Servimo-nos ambos de queijo fresco e por sugestão do meu entrevistado vêm para a mesa também umas amêijoas à Bulhão Pato. Ainda mal nos sentámos e já falámos da Catalunha e de como o líder independentista Carles Puigdemont “é uma figura burlesca, com ar de irmãos Marx”, de como Salazar jantava sempre só com uma outra pessoa à mesa e com ordem para não ser inter- rompido “nem que o mundo acabasse” e, claro, de Trump.
João é um poço de cultura, um fabuloso contador de histórias e um historiador com uma produção esmagadora. Entre os seus livros há títulos tão diversos como Sidónio Pais - O “Presidente Rei”, A Minha América, Portuguesismo(s) ou Caricatura em Portugal. E também escreveu romances, como Os Náufragos do Mar da Palha. A enumeração é minha, mas Portuguesismo(s), um livro dedicado àquilo que nos singulariza como povo, sei que é especial para o historiador.
Também a história de João é bem singular. Um dos seus antepassados aderiu aos ideais liberais e num momento dos absolutistas em alta é deportado da Madeira com a família para a costa africana de Portugal. Lá convence o capitão do navio a aceitar que Cabo Verde entra na definição e assim começa a saga dos Medina naquele arquipélago. Um século mais tarde, é o pai do próprio João, um cabo-verdiano, que percorre a África portuguesa como administrador colonial, da Guiné a Moçambique, com Angola pelo meio. Republicano convicto, ficou desiludido com o caos da Primeira República e aliviado com a estabilidade que Salazar trouxe.
Assim, o nosso futuro historiador nasce em Moçambique, em 1939, na então Lourenço Marques, hoje Maputo. Miúdo ainda vive um tempo em Angola, depois regressa a Moçambique e o pai é nomeado para um cargo bem colonial, o de “curador dos negócios indígenas” na África do Sul. João viverá assim entre os 4 e os 7 anos no país que mais tarde oficializará o racismo como o sistema de apartheid. Pergunto se mesmo muito criança teve alguma experiência com o racismo oficial: “Não tive. O apartheid é instituído já depois de eu estar na África do Sul.

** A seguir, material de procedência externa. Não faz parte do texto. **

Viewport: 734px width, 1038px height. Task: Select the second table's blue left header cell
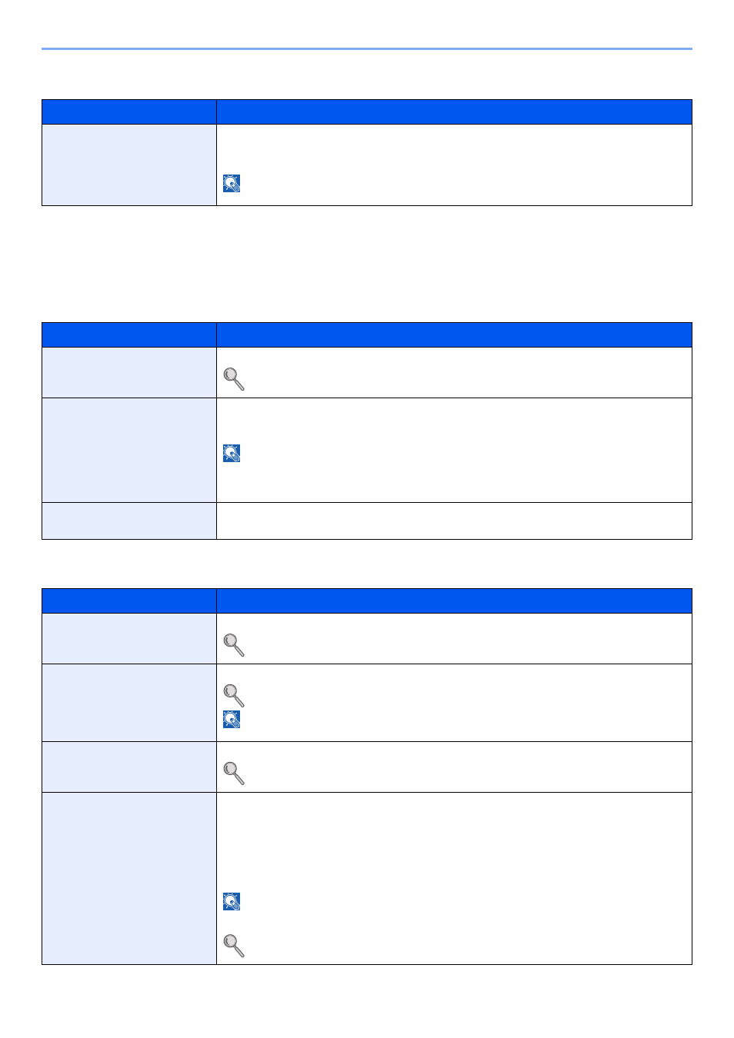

Já existia na prática, mas a legislação não estava ainda aprovada. Só nos dávamos com a comunidade judaica ou com a comunidade inglesa.” Insisto, perguntando se se lembra de ter miúdos negros no colégio onde estudava: “Não, não. Nunca vi negros em Joanesburgo. Sabia que havia autocarros que evidentemente diziam em africânder e em inglês ser só para negros. Nós não entrávamos nesses autocarros. Era uma população paralela com a qual nunca nos misturávamos. Tínhamos apenas um criado que vinha ao fim do dia limpar a casa e fazer o jantar e não podia dormir lá. Mas excecionalmente ao sábado e domingo, ele tinha um quarto lá em casa, mas isso era gravíssimo perante a lei. Se alguém nos denunciasse… era um negro moçambicano.”

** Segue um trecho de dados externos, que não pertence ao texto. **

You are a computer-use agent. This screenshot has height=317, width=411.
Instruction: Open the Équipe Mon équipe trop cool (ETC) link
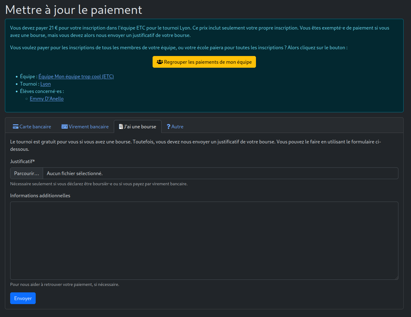pyautogui.click(x=76, y=76)
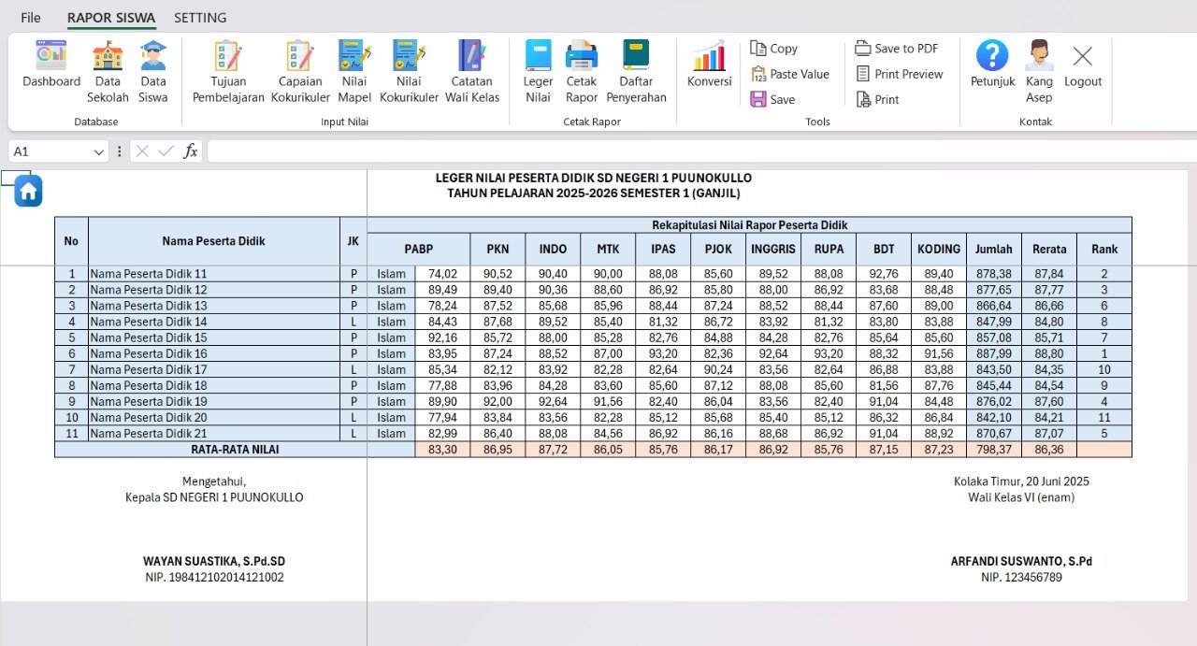Open the Dashboard icon in ribbon

[51, 58]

Embora vizinho e muito influenciado pela África do Sul, o Moçambique colonial era diferente, como testemunha João, que, entretanto, pede uma cerveja preta para acompanhar as amêijoas. Para mim uma imperial, e isto sem quaisquer jogos de palavras, apesar de estarmos a comparar experiências africanas. “Moçambique era completamente diferente. A experiência que eu tive, e que mais tarde se refletiu numa conversa muito importante com o meu pai, foi quando já andava no final do liceu e ia passar férias em Nacala, onde o meu pai estava colocado como administrador, e uma vez fizemos uma grande viagem de três dias por grandes plantações suíças de algodão, café e sisal. Disse ao meu pai: ‘Tu estás aqui para manter a ordem para que os suíços possam fazer negócio, e até o tabaco que fumamos é tabaco deles que eles exportam para a Suíça e depois vendem para Portugal. Portanto, a tua presença aqui é inútil, porque é só para manter a ordem para que os outros tirem proveito?’ O meu pai respondeu: ‘Eu não tenho culpa que os investidores portugueses não queiram investir em Moçambique.’ Eu disse: ‘Isso não me parece um argumento muito forte.’ Foi o começo do meu anticolonialismo, que depois já como aluno da Faculdade de Letras de Lisboa me levou a fazer a greve de 62 e entrar naquilo a que se pode chamar a oposição clara e aberta, para grande desgosto do meu pai, ao regime”, conta o historiador.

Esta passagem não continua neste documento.